_The task_: Search the records below for the word "Instagram" and show every line where it occurs.

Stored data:
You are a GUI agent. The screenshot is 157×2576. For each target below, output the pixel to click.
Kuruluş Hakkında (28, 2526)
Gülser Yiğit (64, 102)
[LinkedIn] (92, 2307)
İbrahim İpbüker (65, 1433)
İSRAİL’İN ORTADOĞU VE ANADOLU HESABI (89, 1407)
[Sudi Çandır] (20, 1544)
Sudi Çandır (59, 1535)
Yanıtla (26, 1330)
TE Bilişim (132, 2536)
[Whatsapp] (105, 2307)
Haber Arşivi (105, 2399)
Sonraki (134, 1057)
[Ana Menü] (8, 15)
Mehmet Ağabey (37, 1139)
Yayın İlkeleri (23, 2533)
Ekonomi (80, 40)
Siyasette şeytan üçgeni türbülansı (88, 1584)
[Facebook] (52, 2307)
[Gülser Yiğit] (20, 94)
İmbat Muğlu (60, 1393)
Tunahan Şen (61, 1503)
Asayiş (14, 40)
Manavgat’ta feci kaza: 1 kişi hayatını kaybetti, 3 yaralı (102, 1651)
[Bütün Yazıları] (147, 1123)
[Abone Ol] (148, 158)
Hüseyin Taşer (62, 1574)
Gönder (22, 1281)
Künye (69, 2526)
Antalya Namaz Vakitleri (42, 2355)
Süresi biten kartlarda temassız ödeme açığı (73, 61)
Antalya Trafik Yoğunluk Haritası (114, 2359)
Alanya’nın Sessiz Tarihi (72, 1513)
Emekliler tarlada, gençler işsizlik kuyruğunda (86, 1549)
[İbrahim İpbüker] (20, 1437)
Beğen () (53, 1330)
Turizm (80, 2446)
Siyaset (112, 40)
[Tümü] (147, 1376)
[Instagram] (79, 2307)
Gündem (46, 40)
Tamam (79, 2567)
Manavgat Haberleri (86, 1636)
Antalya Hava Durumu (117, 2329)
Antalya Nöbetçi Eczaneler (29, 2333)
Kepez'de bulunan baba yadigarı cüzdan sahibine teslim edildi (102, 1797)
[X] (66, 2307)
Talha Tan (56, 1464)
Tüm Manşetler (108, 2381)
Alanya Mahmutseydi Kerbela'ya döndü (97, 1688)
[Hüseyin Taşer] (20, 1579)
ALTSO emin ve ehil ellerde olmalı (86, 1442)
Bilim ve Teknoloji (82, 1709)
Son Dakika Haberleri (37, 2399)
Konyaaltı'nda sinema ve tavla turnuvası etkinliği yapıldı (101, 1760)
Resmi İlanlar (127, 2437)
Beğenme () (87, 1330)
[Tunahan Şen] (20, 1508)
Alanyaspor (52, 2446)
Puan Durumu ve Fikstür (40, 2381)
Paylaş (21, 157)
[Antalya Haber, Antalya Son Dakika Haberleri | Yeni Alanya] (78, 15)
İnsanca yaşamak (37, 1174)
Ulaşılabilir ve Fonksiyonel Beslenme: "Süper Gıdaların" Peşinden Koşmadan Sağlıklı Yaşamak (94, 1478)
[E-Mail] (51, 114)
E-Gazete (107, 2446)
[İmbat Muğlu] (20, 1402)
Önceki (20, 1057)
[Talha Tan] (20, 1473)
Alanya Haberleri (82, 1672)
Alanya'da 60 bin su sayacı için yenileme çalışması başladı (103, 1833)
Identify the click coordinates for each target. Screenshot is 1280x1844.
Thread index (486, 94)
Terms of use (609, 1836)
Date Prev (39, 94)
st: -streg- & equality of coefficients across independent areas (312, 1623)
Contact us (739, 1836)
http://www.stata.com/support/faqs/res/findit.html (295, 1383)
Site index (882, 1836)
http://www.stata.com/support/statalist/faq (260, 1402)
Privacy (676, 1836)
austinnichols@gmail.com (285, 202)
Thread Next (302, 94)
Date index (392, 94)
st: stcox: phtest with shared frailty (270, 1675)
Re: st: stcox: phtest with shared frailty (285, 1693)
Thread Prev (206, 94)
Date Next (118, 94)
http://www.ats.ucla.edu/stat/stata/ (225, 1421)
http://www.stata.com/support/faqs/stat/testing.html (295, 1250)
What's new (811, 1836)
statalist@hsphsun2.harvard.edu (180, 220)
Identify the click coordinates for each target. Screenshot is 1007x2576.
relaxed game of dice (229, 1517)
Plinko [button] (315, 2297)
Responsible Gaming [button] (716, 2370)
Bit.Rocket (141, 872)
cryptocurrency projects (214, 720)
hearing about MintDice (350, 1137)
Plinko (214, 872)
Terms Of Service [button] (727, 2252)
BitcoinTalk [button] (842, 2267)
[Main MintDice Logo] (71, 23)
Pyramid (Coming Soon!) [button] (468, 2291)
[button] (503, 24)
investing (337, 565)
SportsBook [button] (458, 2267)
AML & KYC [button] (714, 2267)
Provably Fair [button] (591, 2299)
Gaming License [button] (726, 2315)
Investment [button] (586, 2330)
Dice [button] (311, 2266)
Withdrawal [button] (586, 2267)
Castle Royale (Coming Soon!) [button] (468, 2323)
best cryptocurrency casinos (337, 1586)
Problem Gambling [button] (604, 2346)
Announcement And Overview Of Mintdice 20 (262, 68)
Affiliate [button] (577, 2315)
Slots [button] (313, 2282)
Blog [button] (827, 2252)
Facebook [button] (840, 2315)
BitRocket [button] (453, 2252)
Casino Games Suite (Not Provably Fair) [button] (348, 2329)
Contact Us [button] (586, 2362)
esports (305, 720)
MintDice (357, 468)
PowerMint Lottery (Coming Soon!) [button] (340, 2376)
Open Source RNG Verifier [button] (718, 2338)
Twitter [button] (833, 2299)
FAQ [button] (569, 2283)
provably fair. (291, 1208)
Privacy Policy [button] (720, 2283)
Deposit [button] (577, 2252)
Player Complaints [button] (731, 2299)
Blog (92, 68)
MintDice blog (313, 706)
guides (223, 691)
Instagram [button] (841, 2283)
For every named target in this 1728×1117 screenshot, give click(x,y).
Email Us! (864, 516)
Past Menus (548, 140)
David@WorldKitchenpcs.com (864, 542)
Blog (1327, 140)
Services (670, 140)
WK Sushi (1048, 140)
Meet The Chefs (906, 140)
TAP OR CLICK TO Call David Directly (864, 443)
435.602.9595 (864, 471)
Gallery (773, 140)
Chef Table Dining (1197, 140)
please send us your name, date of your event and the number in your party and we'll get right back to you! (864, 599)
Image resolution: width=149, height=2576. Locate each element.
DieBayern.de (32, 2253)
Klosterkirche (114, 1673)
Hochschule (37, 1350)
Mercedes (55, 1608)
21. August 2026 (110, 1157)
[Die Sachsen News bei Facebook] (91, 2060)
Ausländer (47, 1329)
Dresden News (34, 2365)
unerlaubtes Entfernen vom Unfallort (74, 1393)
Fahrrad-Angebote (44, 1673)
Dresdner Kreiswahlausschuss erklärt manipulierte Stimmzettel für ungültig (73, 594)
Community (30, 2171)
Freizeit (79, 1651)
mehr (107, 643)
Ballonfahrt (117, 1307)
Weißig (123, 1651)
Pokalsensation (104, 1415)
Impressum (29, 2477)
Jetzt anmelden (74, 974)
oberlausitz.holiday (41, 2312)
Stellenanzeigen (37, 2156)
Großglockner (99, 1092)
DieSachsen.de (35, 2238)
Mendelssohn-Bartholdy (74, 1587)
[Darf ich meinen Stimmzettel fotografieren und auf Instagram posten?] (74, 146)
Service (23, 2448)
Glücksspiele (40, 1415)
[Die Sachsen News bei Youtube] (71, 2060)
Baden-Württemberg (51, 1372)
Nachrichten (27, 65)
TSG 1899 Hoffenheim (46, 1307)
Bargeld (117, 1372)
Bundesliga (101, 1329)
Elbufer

_Answer area_:
[Instagram] (79, 2307)
Instagram [button] (841, 2283)
[Darf ich meinen Stimmzettel fotografieren und auf Instagram posten?] (74, 146)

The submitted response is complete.